I took the GRE today, and I was really nervous because I needed a decent score for U of A (not to mention that I base 80% of my self-worth on standardized test scores). Not only have I not taken a high-stakes, thinking person's test in quite some time (about 10 years), I started to think that my brain is atrophying the longer I go without college (about 4 years). I especially loathed the math portion of the test because it made me realize that, except for balancing my checkbook and calculating grades (besides, the computer does most of both of these tasks) I just don't think in numbers anymore.

Am I missing out? Really, I nearly had a panic attack when I forgot how to find the perimeter of a circle, and then I had to multiply square roots of things and find the greatest common factor for 3 to the 100th power and 3 to the 97th power. It's not that I can't reason my way through these problems, most of the time, it's just that the foundation--all the geometric theorems, the formulas for finding out things, the rules for multiplying numbers with exponents--those things are all rusted and shoved into the very back of my brain where all the other stuff from my sophomore year of high school lives. But do I really need these things, except if I need to take another test sometime? Is my daily life really less for not knowing? Weigh in on this, readers, and I will start thinking about math again.
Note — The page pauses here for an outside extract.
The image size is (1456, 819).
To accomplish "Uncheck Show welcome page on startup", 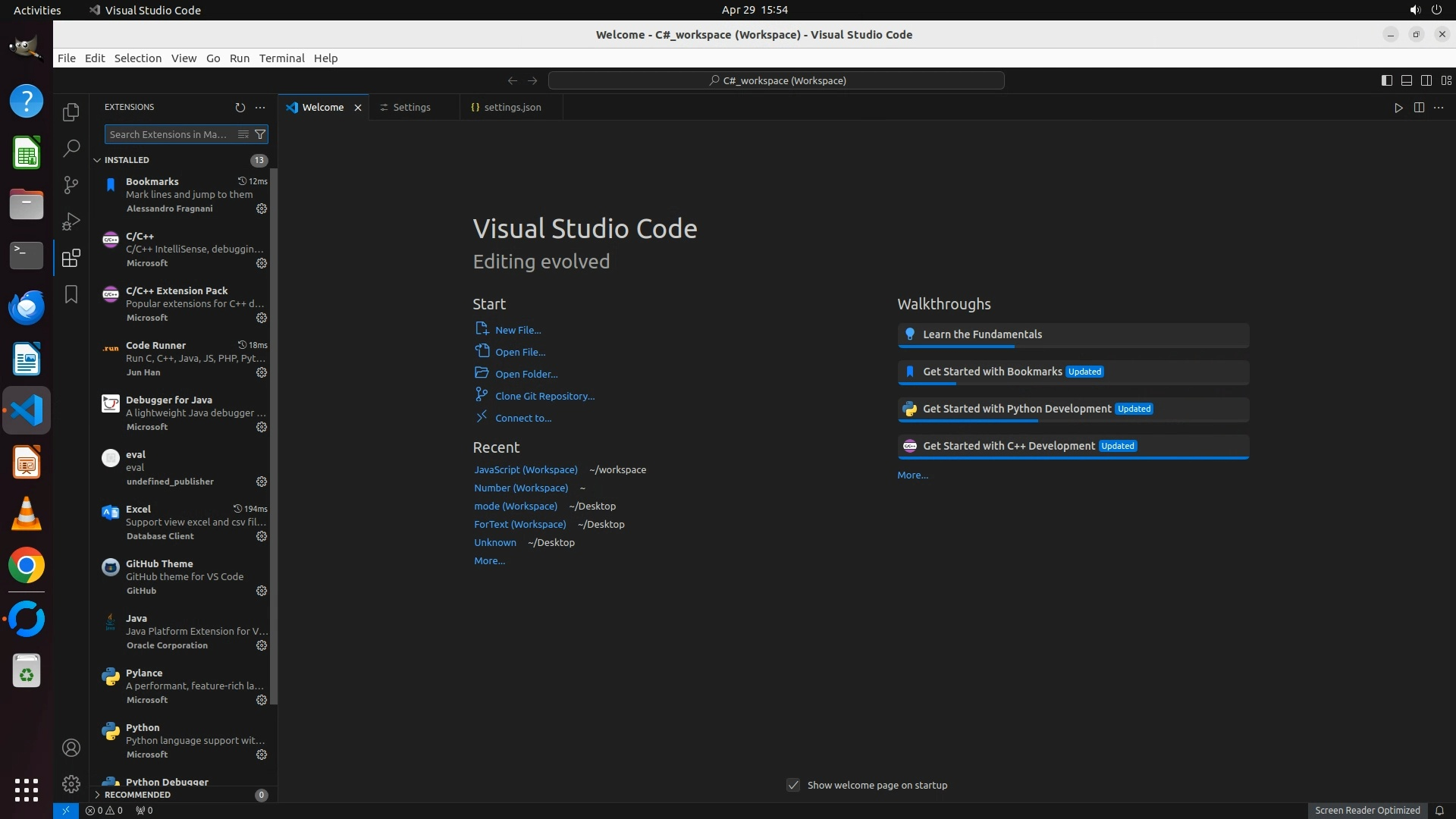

Anyway, I kicked so much ass on the verbal part of the test--700 out of a possible 800. I'm glad I looked through that section of my GRE guide because I was able to recognize some of the tricks and traps on the test. In math, I got a 660, which gives me a total score that is plenty good for an MLS program, but not good enough for engineering school. I think my essays were decent, too, but again, I'm just not writing like that anymore now that I am not in school. And the experimental portion of my test was a second essay (I was hoping for more vocabulary questions), so I had to write 3 total. My brain is exhausted.